#### [Alıştırma Yönergeleri]
[1] Dava şartlarıyla ilgili okuma parçasında "HMK 114.maddesinde dava" ifadesinden "2009/11279 K., )" ifadesine kadar uzanan bölümü aynen yazın.
[2] Kayıtlarda "Given: Select the" ifadesini içeren satırdan kayıtların sonuna kadar uzanan bölümü, iki ucu da dahil olmak üzere aynen çıkarın. Cevaba resimleri almayın.

#### [Okuma Parçası]
▽

HMK 114.maddesinde dava şartları düzenlenmiştir. Anılan maddenin (ç) bendi uyarınca, yetkinin kesin olduğu hallerde mahkemenin yetkili olması dava şartıdır. Bu yasal düzenleme ve yukarıda yapılan açıklamalara göre, iş bu davada mahkememiz yetkili olmadığından dava şartının gerçekleşmediği anlaşılmaktadır. Bu nedenlerle HMK 115. Madde uyarınca davanın usulden reddi gerekmiş, dava kanunda yetkili olarak belirtilen hiçbir mahkemede açılmadığından ve dava türü hasımsız olup seçim hakkının davalı tarafça kullanılma olanağı da bulunmadığından davanın dava şartı yokluğu nedeniyle usulden reddine karar verilmiş ve aşağıdaki şekilde hüküm kurulmuştur. (Benzer mahiyette Yargıtay 11. Hukuk Dairesi 2015/2336 E., 2015/7885 K. , Yargıtay 11. Hukuk Dairesi 2008/6733 E. 2009/11279 K., )

△

#### [Çalışma Malzemesi]
▽

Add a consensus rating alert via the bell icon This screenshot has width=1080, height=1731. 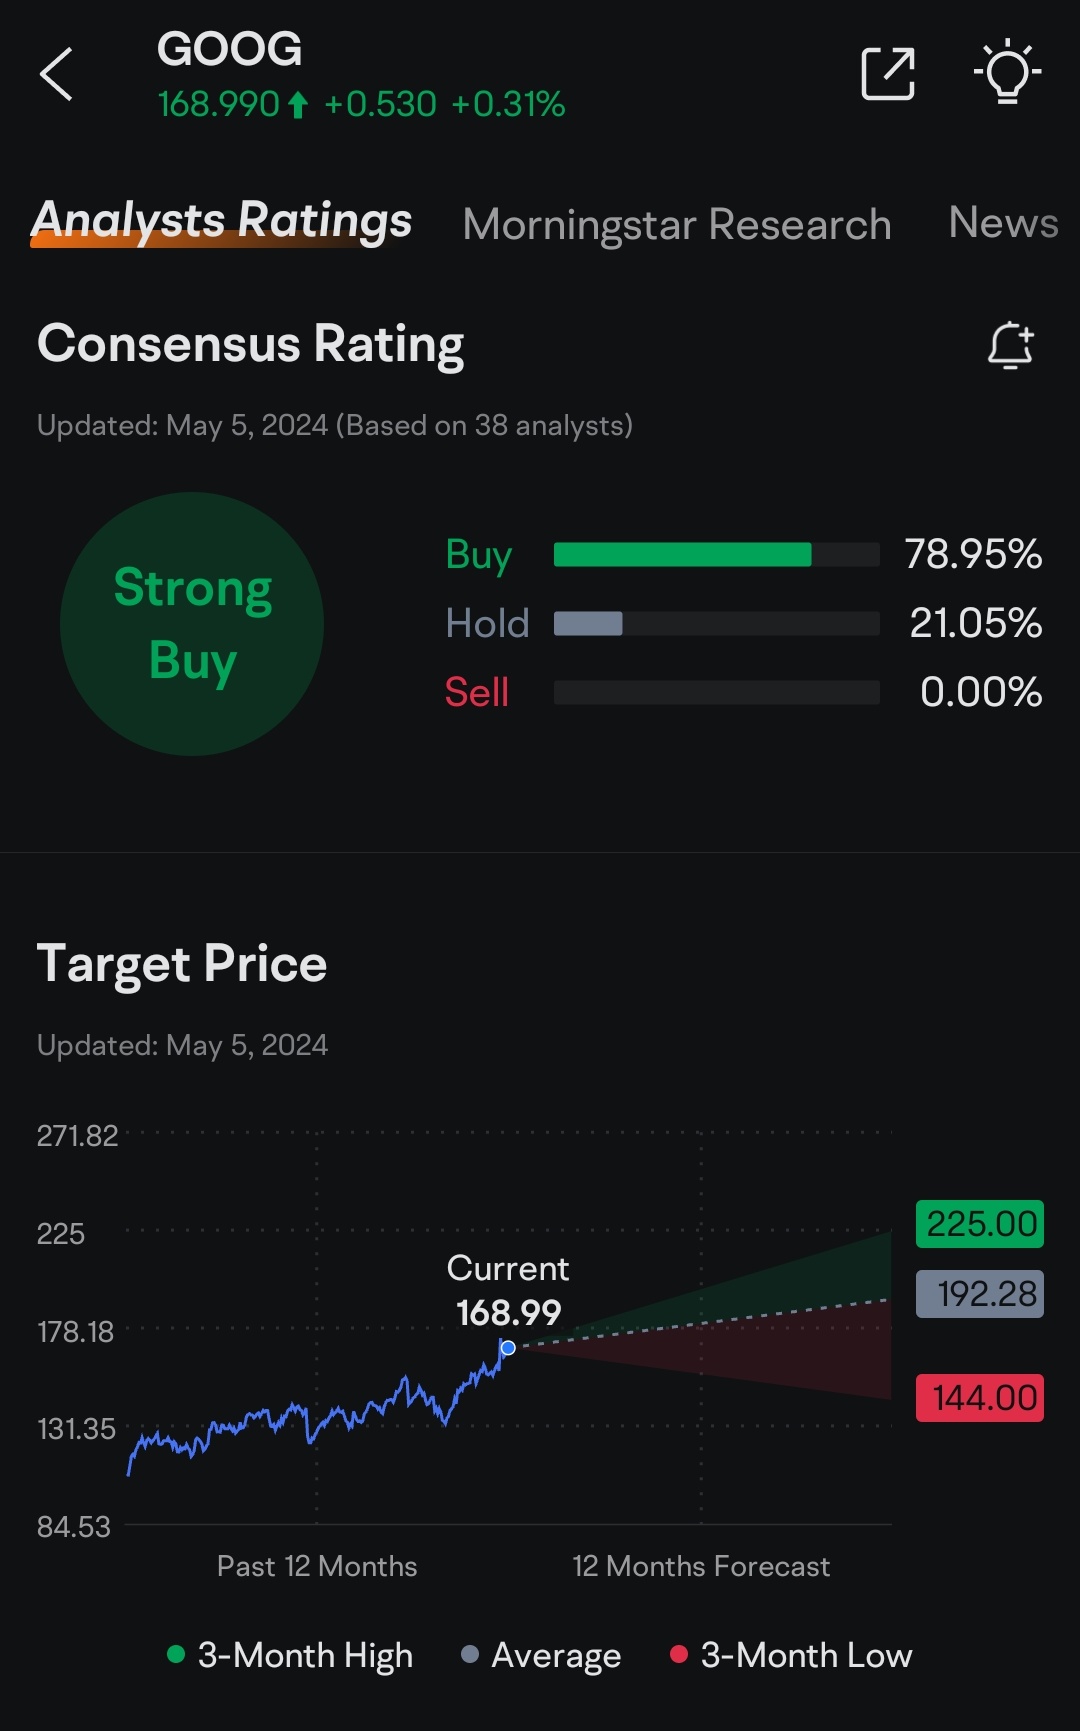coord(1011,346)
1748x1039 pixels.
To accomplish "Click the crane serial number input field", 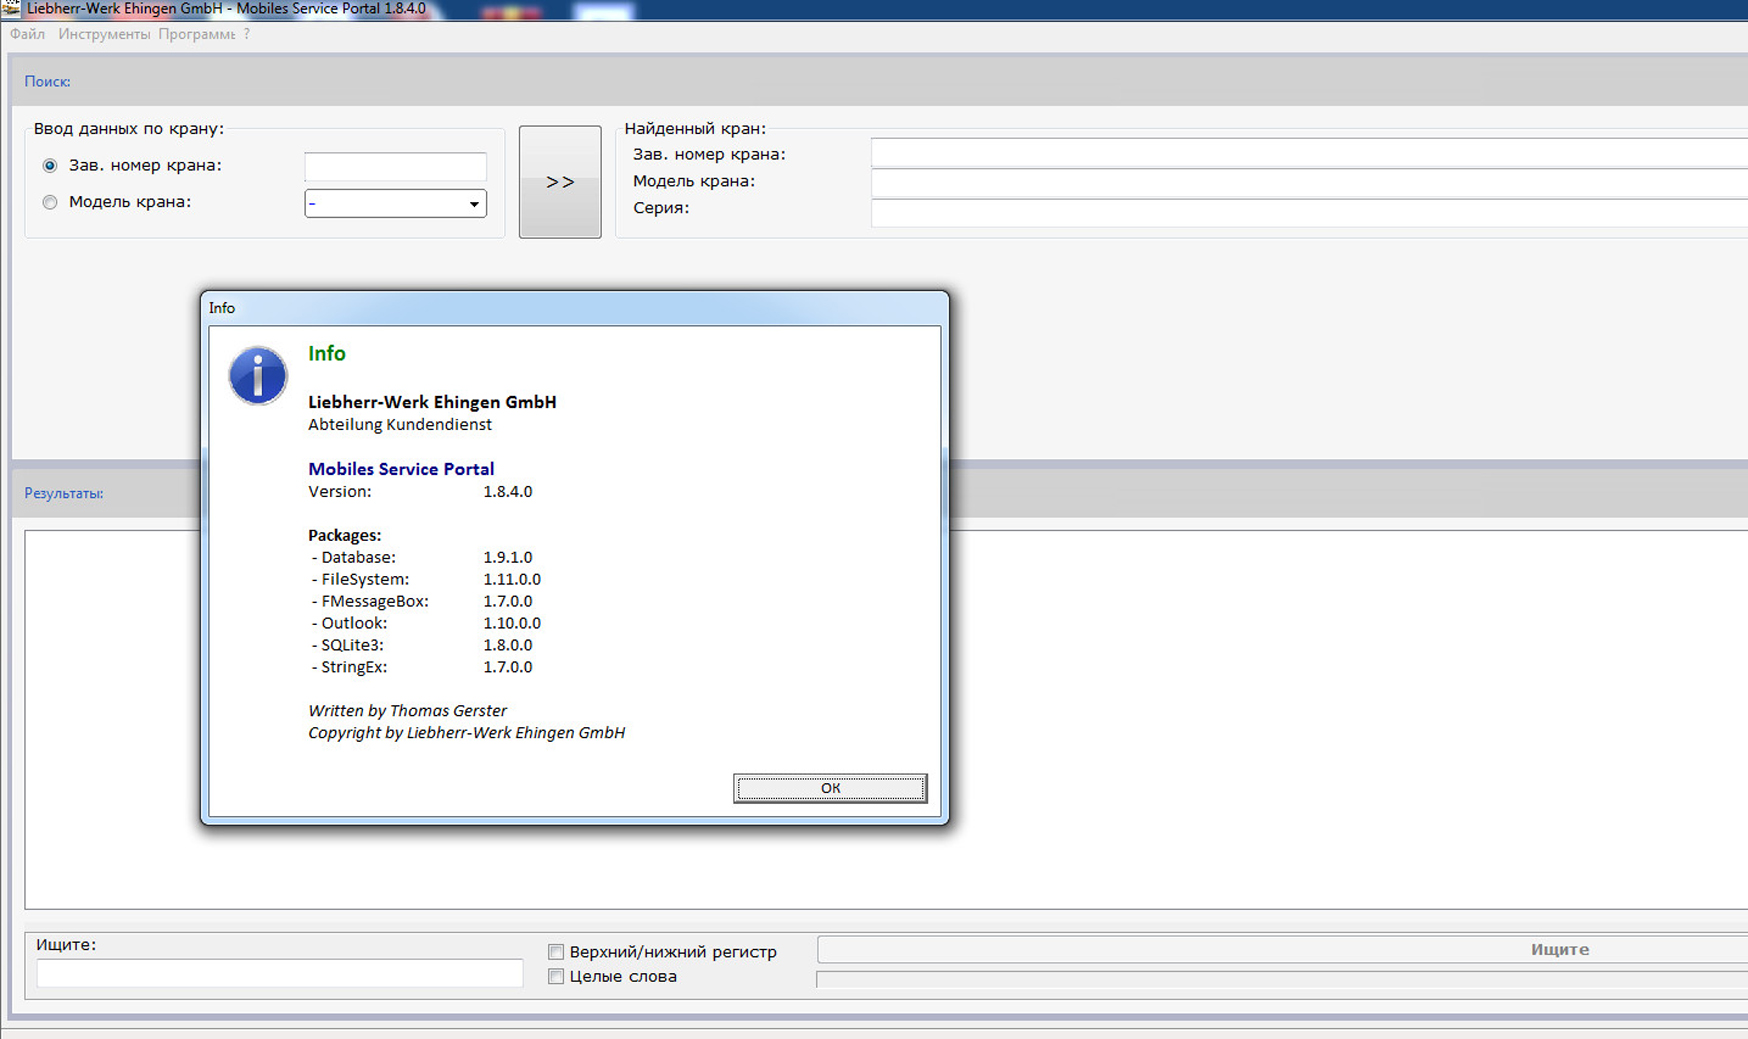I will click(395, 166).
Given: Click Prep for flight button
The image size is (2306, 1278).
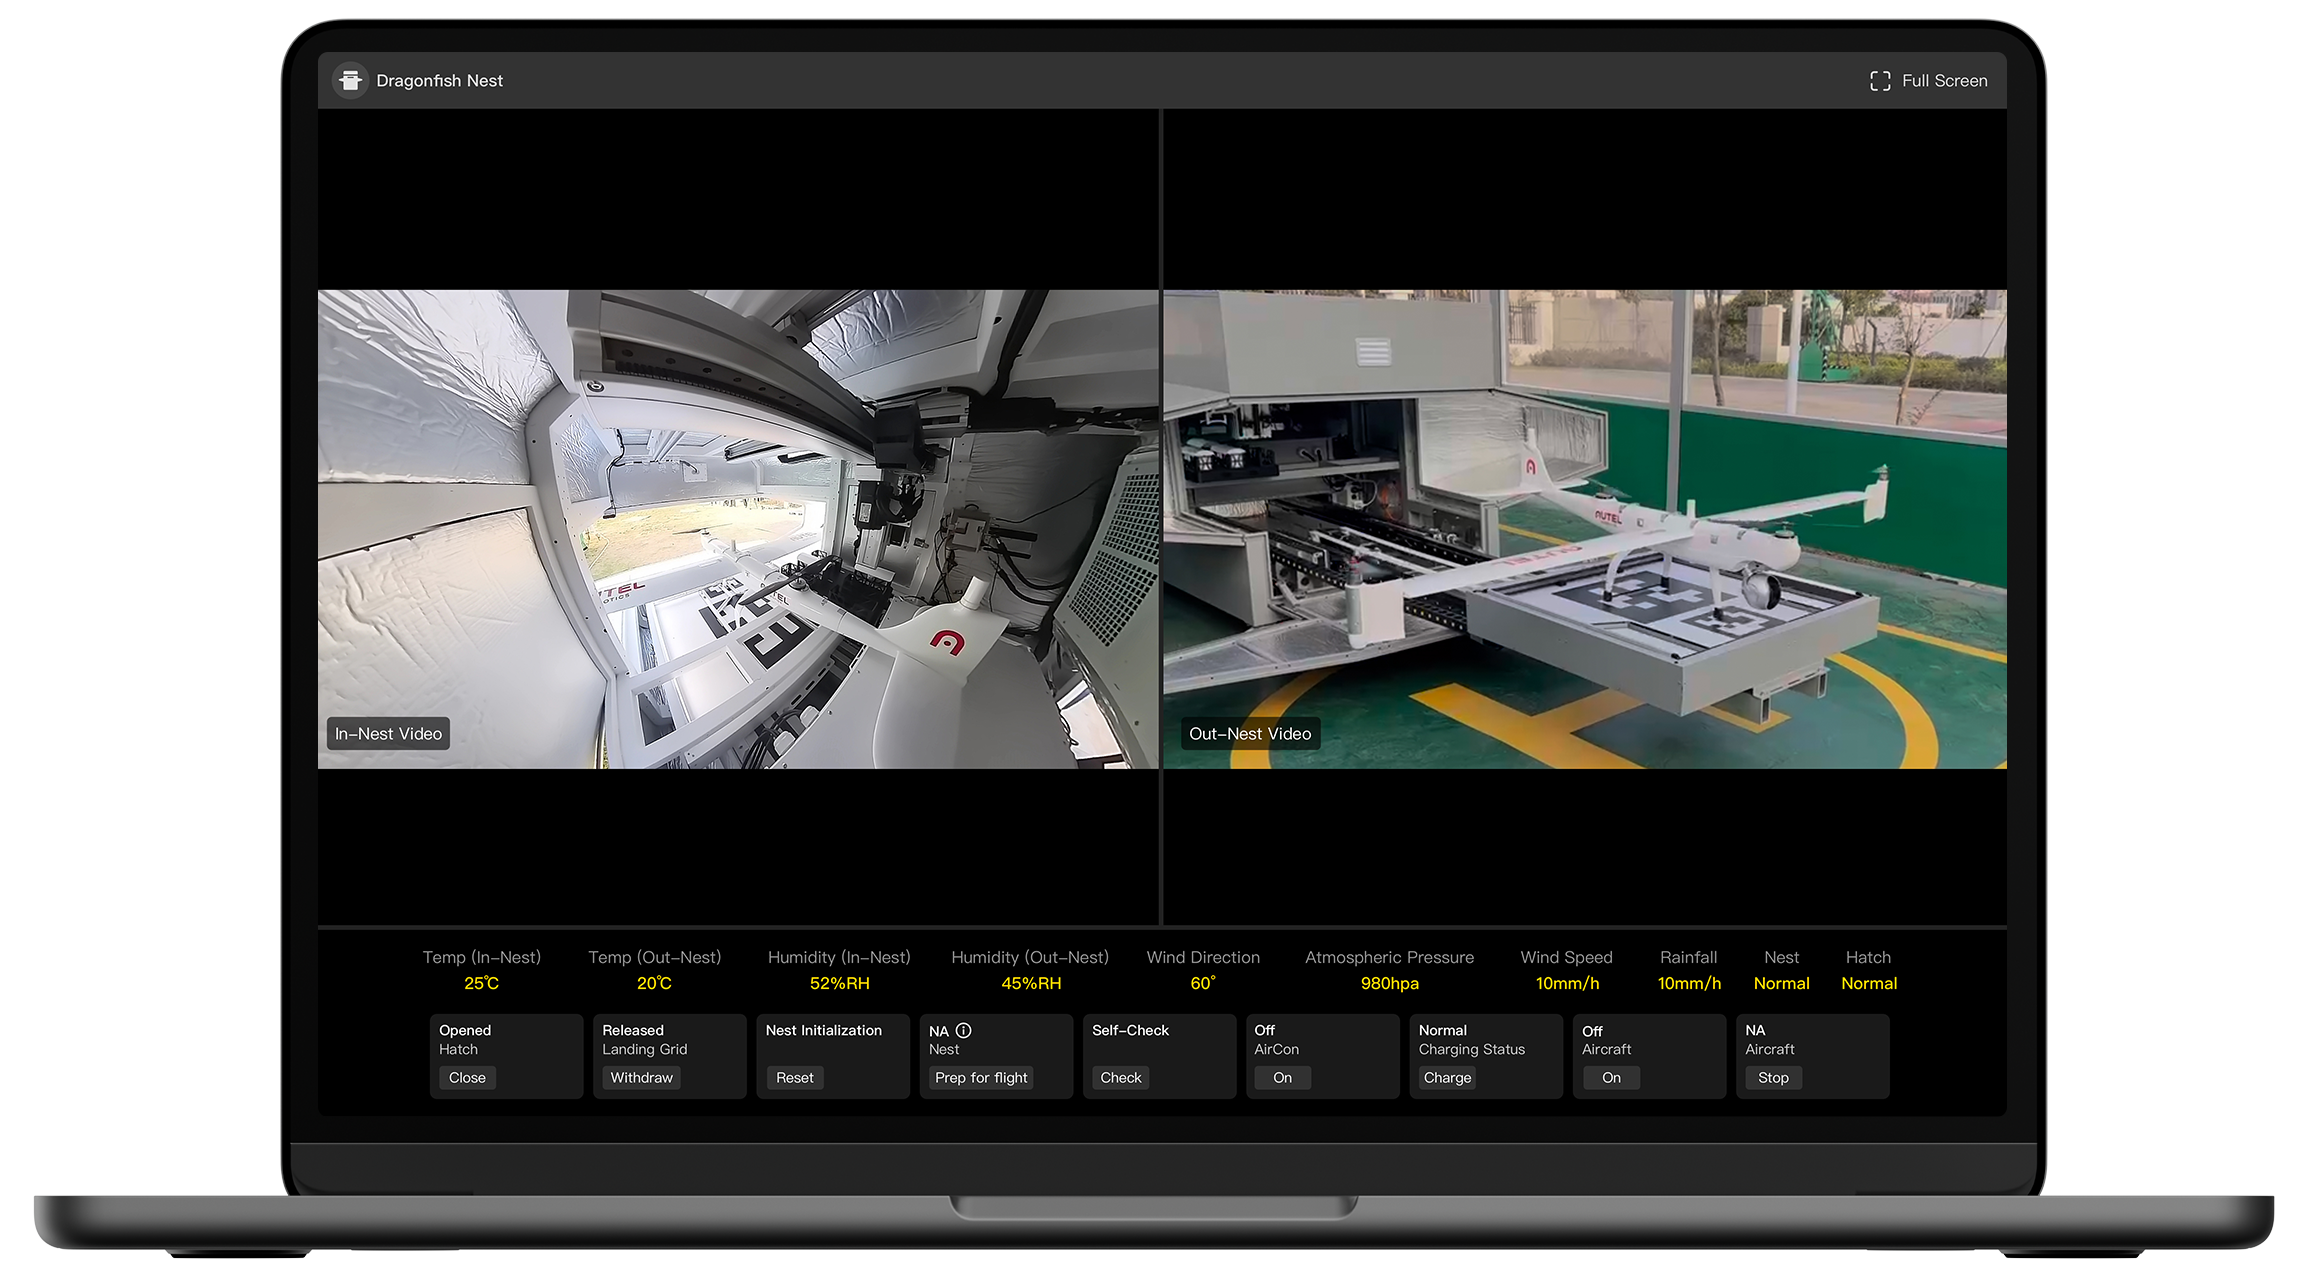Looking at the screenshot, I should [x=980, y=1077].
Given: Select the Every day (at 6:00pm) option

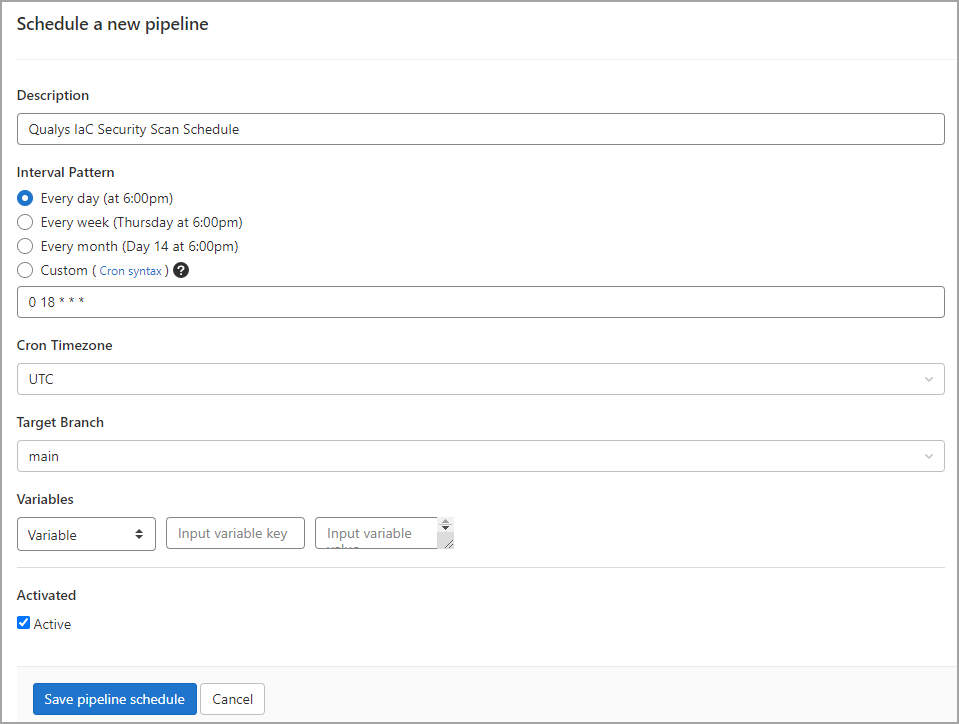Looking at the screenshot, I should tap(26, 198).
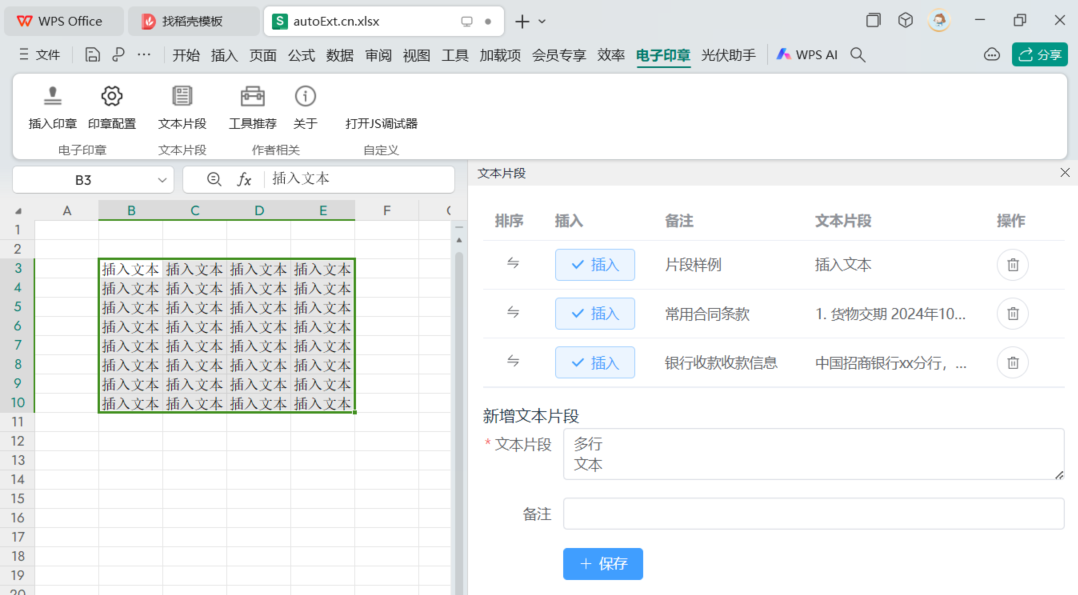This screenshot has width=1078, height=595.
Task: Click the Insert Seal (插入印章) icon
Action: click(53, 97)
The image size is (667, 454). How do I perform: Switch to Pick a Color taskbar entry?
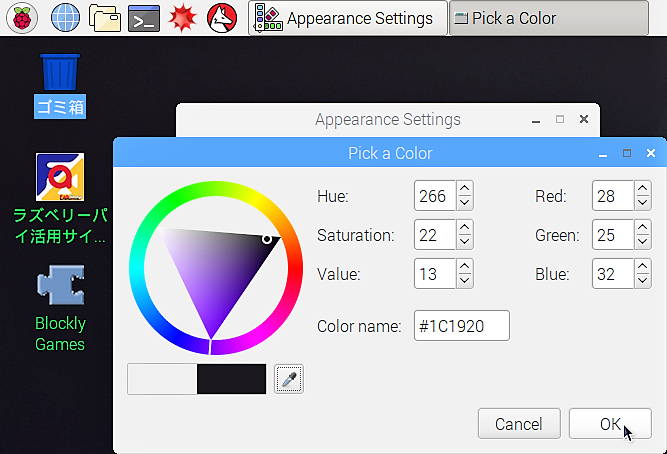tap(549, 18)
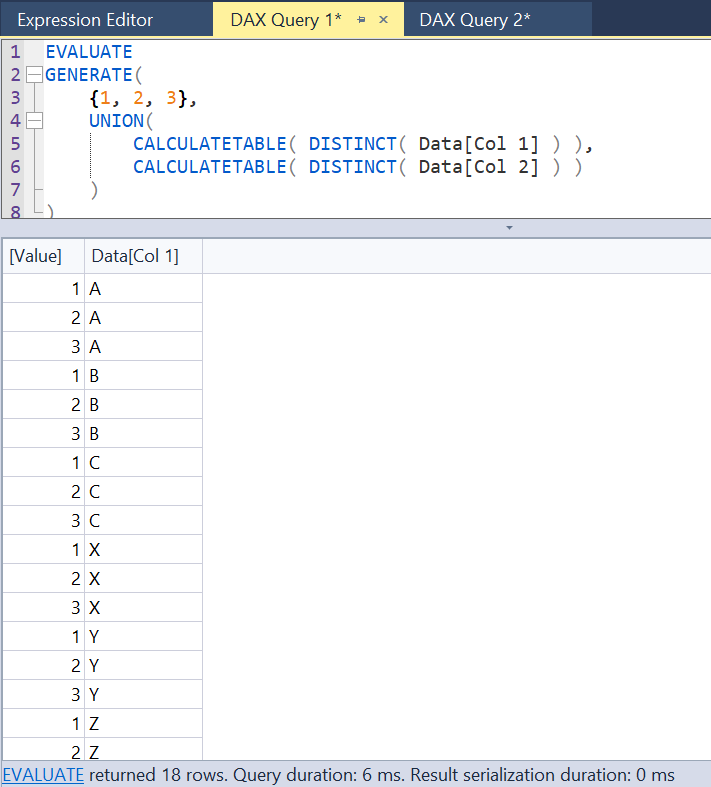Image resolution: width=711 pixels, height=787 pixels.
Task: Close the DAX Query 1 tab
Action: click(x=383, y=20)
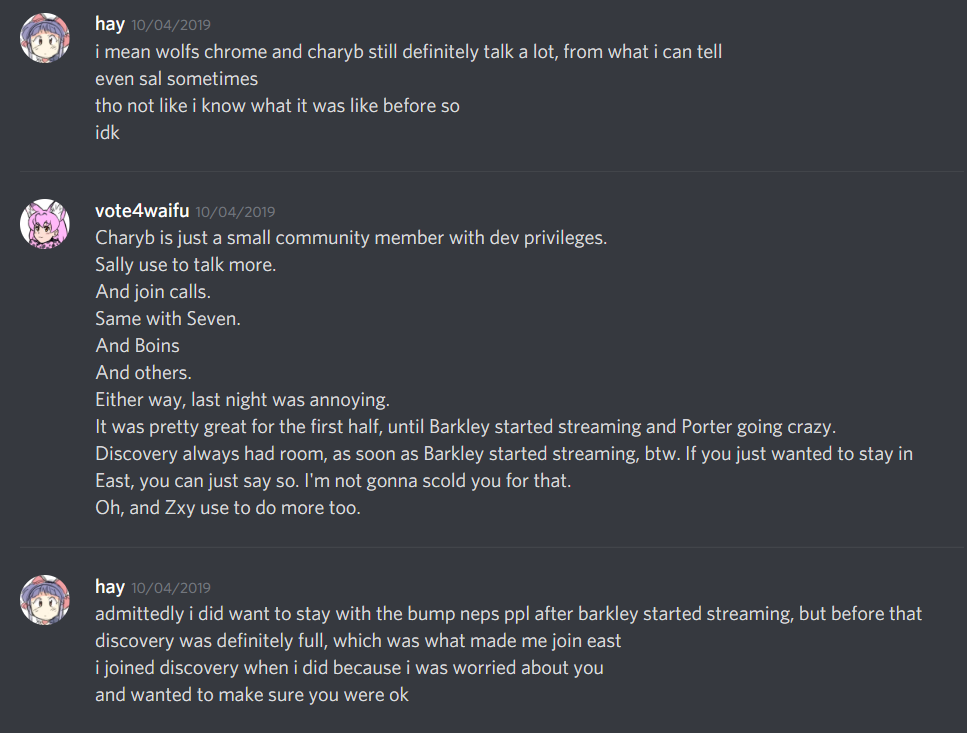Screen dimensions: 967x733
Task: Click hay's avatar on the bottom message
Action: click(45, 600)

△

#### [Alıştırmanın Cevapları]
[1]
HMK 114.maddesinde dava şartları düzenlenmiştir. Anılan maddenin (ç) bendi uyarınca, yetkinin kesin olduğu hallerde mahkemenin yetkili olması dava şartıdır. Bu yasal düzenleme ve yukarıda yapılan açıklamalara göre, iş bu davada mahkememiz yetkili olmadığından dava şartının gerçekleşmediği anlaşılmaktadır. Bu nedenlerle HMK 115. Madde uyarınca davanın usulden reddi gerekmiş, dava kanunda yetkili olarak belirtilen hiçbir mahkemede açılmadığından ve dava türü hasımsız olup seçim hakkının davalı tarafça kullanılma olanağı da bulunmadığından davanın dava şartı yokluğu nedeniyle usulden reddine karar verilmiş ve aşağıdaki şekilde hüküm kurulmuştur. (Benzer mahiyette Yargıtay 11. Hukuk Dairesi 2015/2336 E., 2015/7885 K. , Yargıtay 11. Hukuk Dairesi 2008/6733 E. 2009/11279 K., )

[2]
Given: Select the Every day (at 6:00pm) option

Looking at the screenshot, I should tap(26, 198).
This screenshot has width=1078, height=595.
Task: Click the Insert Seal (插入印章) icon
Action: click(53, 97)
The image size is (667, 454). How do I perform: Switch to Pick a Color taskbar entry?
tap(549, 18)
Image resolution: width=711 pixels, height=787 pixels.
Task: Close the DAX Query 1 tab
Action: click(x=383, y=20)
Screen dimensions: 967x733
Task: Click hay's avatar on the bottom message
Action: click(45, 600)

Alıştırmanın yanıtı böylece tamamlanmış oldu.